Les chiffres des violences sexuelles sont là, terrifiants. En France, 1 femme sur 4 et 1 homme sur 6 sont ou seront victimes d’une ou plusieurs agressions sexuelles au cours de leur vie.

Pour comprendre et briser le tabou de ce véritable phénomène de société, entretien avec Carole Bodin, thérapeute psycho-corporelle et responsable de l’antenne Stop aux Violences Sexuelles de Montpellier.

Comment les violences sexuelles sont-elles définies ?

Les termes de violences sexuelles couvrent différents types d’agression, de l’exhibition au viol.

Le code pénal distingue deux types d’agression : le viol, qui se définit par un acte de pénétration de quelque nature qu’il soit et qui est un crime jugé en Cour d’Assises, et les « autres » agressions sexuelles : baisers, caresses, attouchements, harcèlement, exhibition, qui sont jugés comme des délits. L’article 222-22 du code pénal les définit comme tels : « Constitue une agression sexuelle toute atteinte sexuelle commise avec violence, contrainte, menace ou surprise ».

Quels sont les chiffres et que sait-on des victimes de violences sexuelles en France ?

Il n’y a pas de victimes « types » et le phénomène est très inquiétant. Il n’y a pas d’âge, de sexe ou de milieux socioprofessionnels épargnés par les violences sexuelles.

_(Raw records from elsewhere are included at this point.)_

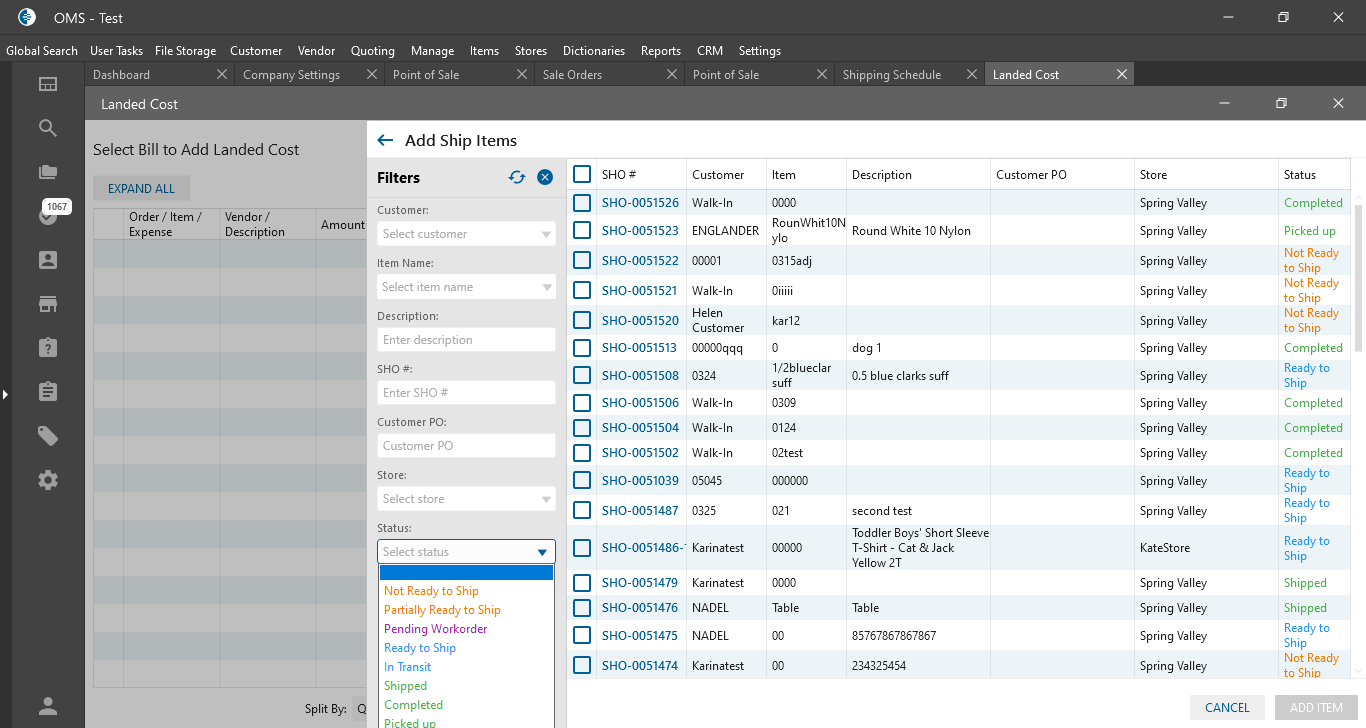Open the SHO-0051523 order link

640,231
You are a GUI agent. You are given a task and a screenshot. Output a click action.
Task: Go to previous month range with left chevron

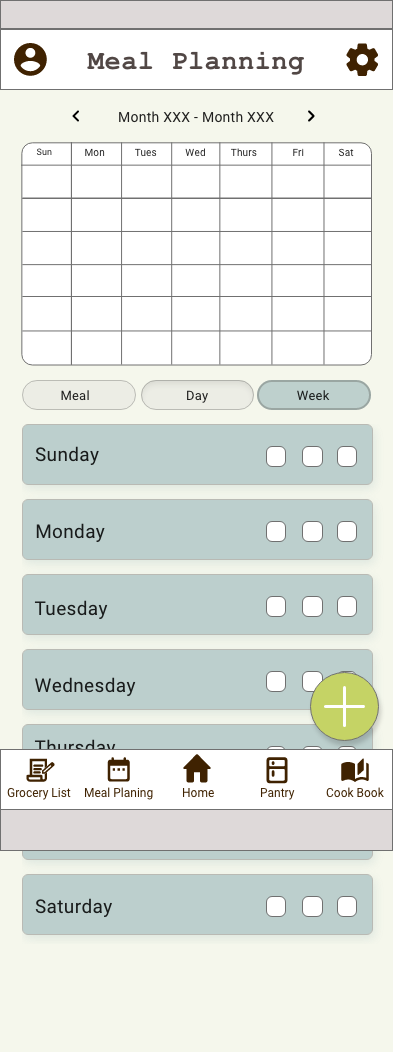click(76, 116)
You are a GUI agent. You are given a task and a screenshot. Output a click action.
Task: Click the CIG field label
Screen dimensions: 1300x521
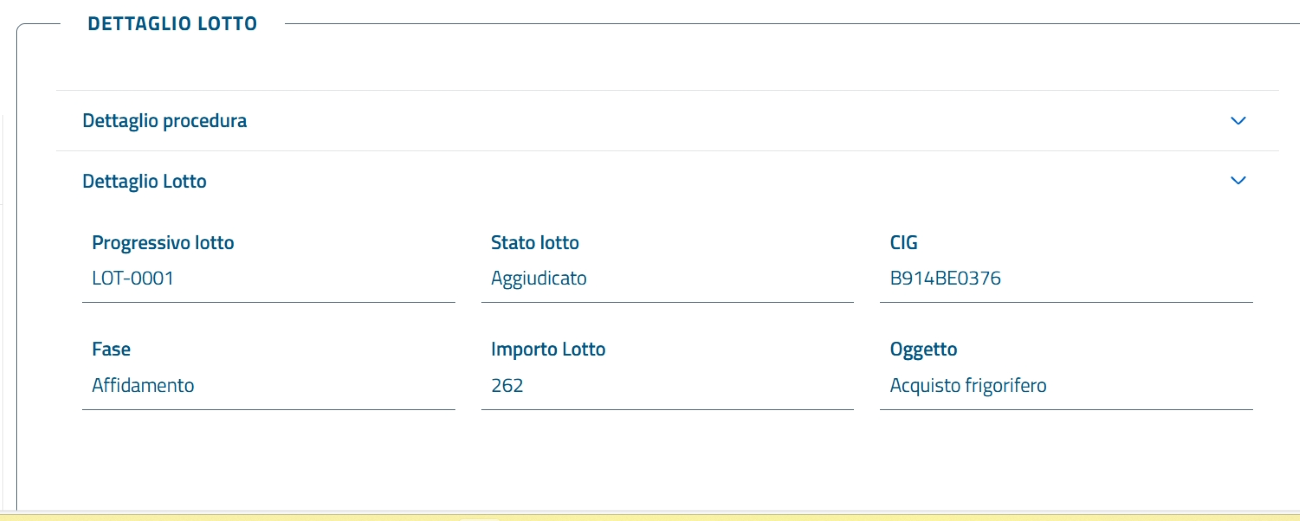click(x=904, y=243)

La victimologie est très large, même si les femmes et les mineurs sont particulièrement touchés : 50% des violences sont en effet commises sur les moins de 15 ans (source ONDRP). En 2010, les données police/gendarmerie déclaraient 10 000 viols/an, mais ce chiffre ne comprend que les plaintes enregistrées, ce qui laisse imaginer l’ampleur de la réalité. Il faut savoir qu’actuellement 15% de la population carcérale est composée d’agresseurs sexuels. Les violences sexuelles perpétrées sur des enfants de tous âges, dans un cercle intime ou familial sont nombreuses. On estime qu’1 personne sur 4 connaît une victime d’inceste. Nous nous battons pour la tolérance zéro en la matière, notamment en soutenant le projet de loi visant à modifier le régime de prescription des viols et autres violences sexuelles. Il faut briser la loi du silence.

Quelles sont les conséquences physiques et psychologiques pour les victimes ?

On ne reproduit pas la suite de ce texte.